FIG. 9 shows a similar view to FIG. 7 with the pump out seal conveying one pump module out of the well and preparing to collect a second pump;

FIG. 10 shows another embodiment in a sectional view;

FIGS. 11 to 13 show another embodiment of the operation of the pumping modules within the tubing;

FIGS. 14 to 19 show side views of a further embodiments of the pumping module;

FIG. 20 shows a side view of a docked electrically actuated flow control module;

FIG. 21 shows another embodiment of an electrically actuated flow control module;

FIGS. 22 to 24 show side views and a section of a docked sensor module, with charging and signal transfer;

FIGS. 25 to 27 show side views of another embodiment of operating the system.

FIG. 28 shows a side view of a floating production vessel in the ocean with a flow line linking it to subsea wellheads, said flow line containing docking ports;

FIG. 29 is a schematic view of the wiring arrangement of a docking station; and

FIG. 30 shows another embodiment of the system shown in FIG. 28;

DESCRIPTION OF THE PREFERRED EMBODIMENT

Referring to FIGS. 1 and 2, these show the existing state of the art. FIG. 1 shows a coiled tubing deployed ESP. Well casing 1 provides a passage from the reservoir to the surface. A sealing device 2, generally referred to as a packer, separates the pump inlet 3 from pump discharge port 4. The ESP is supported by coiled tubing 5 which has a power cable 6 installed inside its bore, terminating directly into the electrical motor 7. The electric motor output shaft connects to the pump input shaft near 8, around which is the pump discharge port 4.

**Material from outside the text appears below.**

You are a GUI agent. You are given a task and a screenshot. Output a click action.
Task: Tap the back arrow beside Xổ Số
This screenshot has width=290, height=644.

FIG. 2 shows the jointed tubing conveyed version of the electrical submersible pump. In this embodiment the jointed tubing 9 has an externally strapped power cable 10. The power cable is fed through the packer 2 by a penetrator (or electrical bulkhead) 11, the cable being terminated at either end of the penetrator by electrical cable terminations 12. The cable passes down the side of the pump section 13 and attaches to the electrical motor 14 via an electrical pot head connector 15.

It is clear from both of these embodiments that once any part of the ESP has failed the entire assembly has to be removed to be repaired or replaced. The most likely failures are of rotary seals, bearings and pump stages, which are moving parts unlike the cable, its connectors, and the motor windings. Referring to FIGS. 3, 4 and 4 a, there are shown two embodiments of the present invention's well infrastructure. FIG. 3 shows jointed tubing, with an externally strapped power cable 10 terminated at one or more docking ports 20, and actuator fluid conduit 19. The docking ports contain electrical coils 21 and location profile 22. These items are permanently installed and not disturbed during workover operations. The coils may be permanently sealed in an insulating environment, such as oil, polyamide varnish, epoxy or elastomer filling.

A similar system where the jointed tube has no location profile is shown in FIG. 5. In such a system, it is necessary for the ESP to actively grip and support itself in the jointed tube's bore, as will be described in more detail below.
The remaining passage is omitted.